3 Depois de anos a divulgarem, subscreverem e acrescentarem acriticamente todas as teses da acusação no Processo Marquês, sem o menor pudor ou contenção em esperar para ver a versão da defesa ou o veredicto do juiz de instrução sobre essas teses (nem mencionando sequer o julgamento), os jornalistas que se prestaram a tal não escondem agora a sua frustração e o seu mau perder, obviamente canalizados contra Ivo Rosa ou o Tribunal Constitucional, cuja interpretação sobre o regime legal da prescrição do crime de corrupção deixou o Ministério Público em maus lençóis. No início, eram apenas os jornalistas com ligação directa e habitual ao DCIAP ou que usaram o expediente de se constituírem assistentes no processo com o fim único de terem acesso ao que estava em segredo de justiça e o divulgarem publicamente (uma das decisões em que o Tribunal da Relação de Lisboa contrariou Ivo Rosa, quando este quis pôr fim a esse regabofe). Mas depois da malta ajornalada, lentamente e um por um, vieram juntar-se à causa do julgamento prévio e popular muitos outros jornalistas e jornais que tinham obrigação de não confundir a rua com a sala de audiências e a condenação ética ou política com a justiça criminal.
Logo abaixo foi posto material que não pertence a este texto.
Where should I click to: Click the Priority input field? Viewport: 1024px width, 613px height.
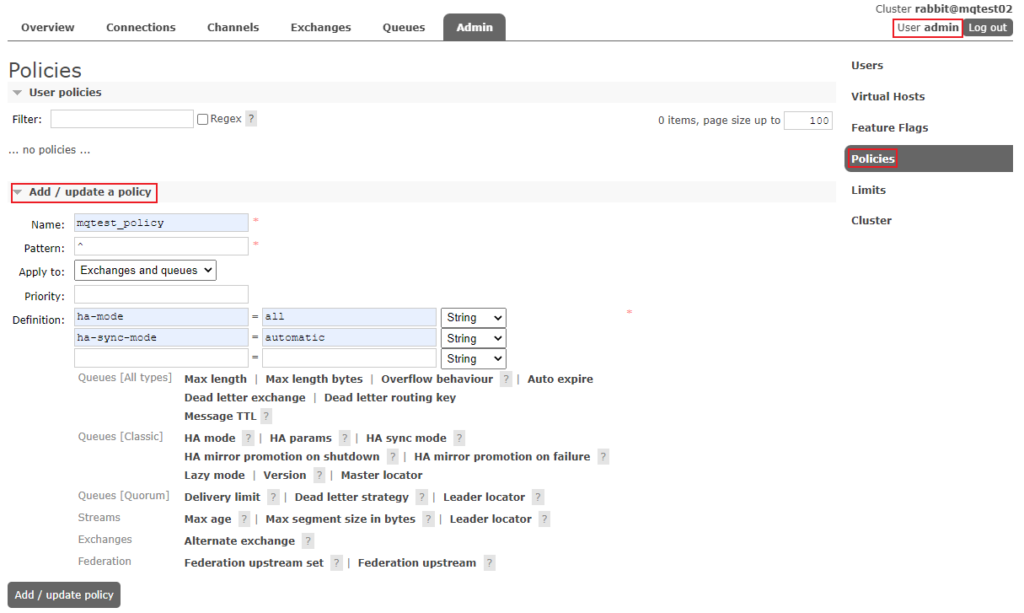161,295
Agora, um desses jornalistas, ou que se assina como tal — João Miguel Tavares — vai ainda mais longe e, no desânimo de não ter visto triunfar no despacho instrutório as teses que tão longamente defendeu a par do MP, resolveu escrever uma peça de “ficção” televisiva onde assume como verdade, sem direito a contraditório ou mesmo julgamento, tudo o que ele e a acusação disseram sobre Sócrates. Não é pioneiro nisso: há anos, também a declarada jornalista Leonor Pinhão escreveu um guião para um filme, exibido próximo do Estádio da Luz, com a versão do MP no caso Apito Dourado — a qual viria a ser completamente derrotada e humilhada em julgamento. Mas podem? Podemos substituir o julgamento pela acusação, a sala de audiências pela sala de cinema e o jornalismo dos factos pela ficção?
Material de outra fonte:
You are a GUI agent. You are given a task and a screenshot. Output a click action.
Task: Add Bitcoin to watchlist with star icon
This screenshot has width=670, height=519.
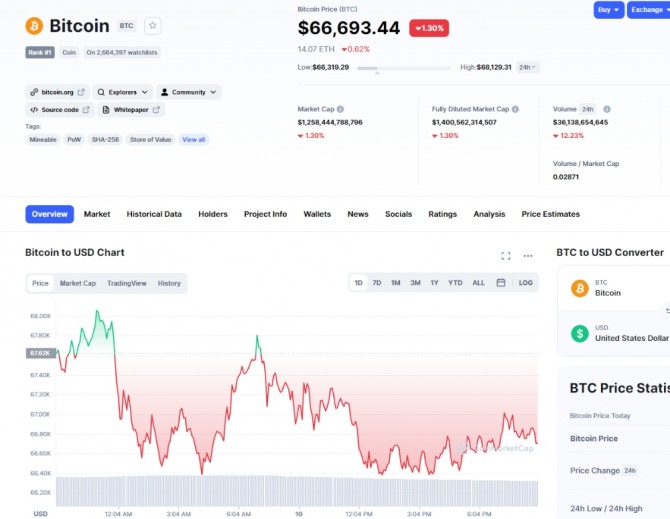(153, 26)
4 Não, ao que parece, ninguém aprendeu nem quer aprender nada. Talvez só aprendam no dia em que o azar lhes bater à porta e precisarem das garantias do Estado de Direito em seu favor e descobrirem que elas já não existem, sacrificadas no altar da justiça popular e instantânea e das excelentes causas que dispensam meios decentes de actuação.
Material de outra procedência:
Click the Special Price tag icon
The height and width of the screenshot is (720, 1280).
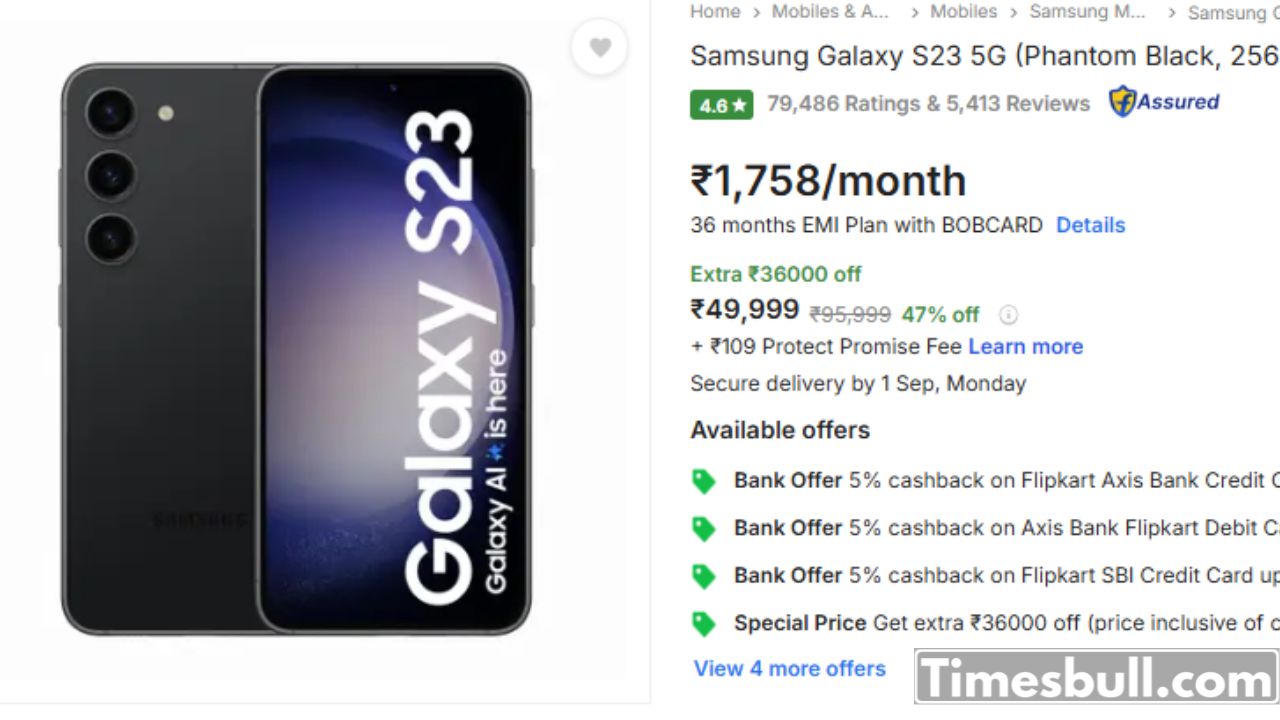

Em fevereiro, o arquitecto Manuel Salgado demitiu-se da Empresa de Urbanismo de Lisboa, depois de constituído arguido pelo MP, suspeito de vários crimes na autorização de construção do CUF — Tejo. Passados mais de dois meses, com o habitual aparato policial e abertura em todos os telejornais, seguiu-se uma operação de busca em diversos locais ligados à CML e ao arguido, esclarecendo as autoridades que as suspeitas incidiam sobre várias operações urbanísticas, e não apenas uma. Não consigo perceber por que razão a ordem das coisas não é a inversa: porque não se fazem primeiro as buscas — sem aparato nem televisões — e só depois e em função do que elas mostrarem, Fulano é chamado, interrogado e constituído ou não arguido. Além do mais, parece-me que o que se perdia em publicidade ganhava-se em eficiência, não dando a um eventual culpado dois meses para fazer desaparecer o que lhe interessasse. Mas eles lá sabem...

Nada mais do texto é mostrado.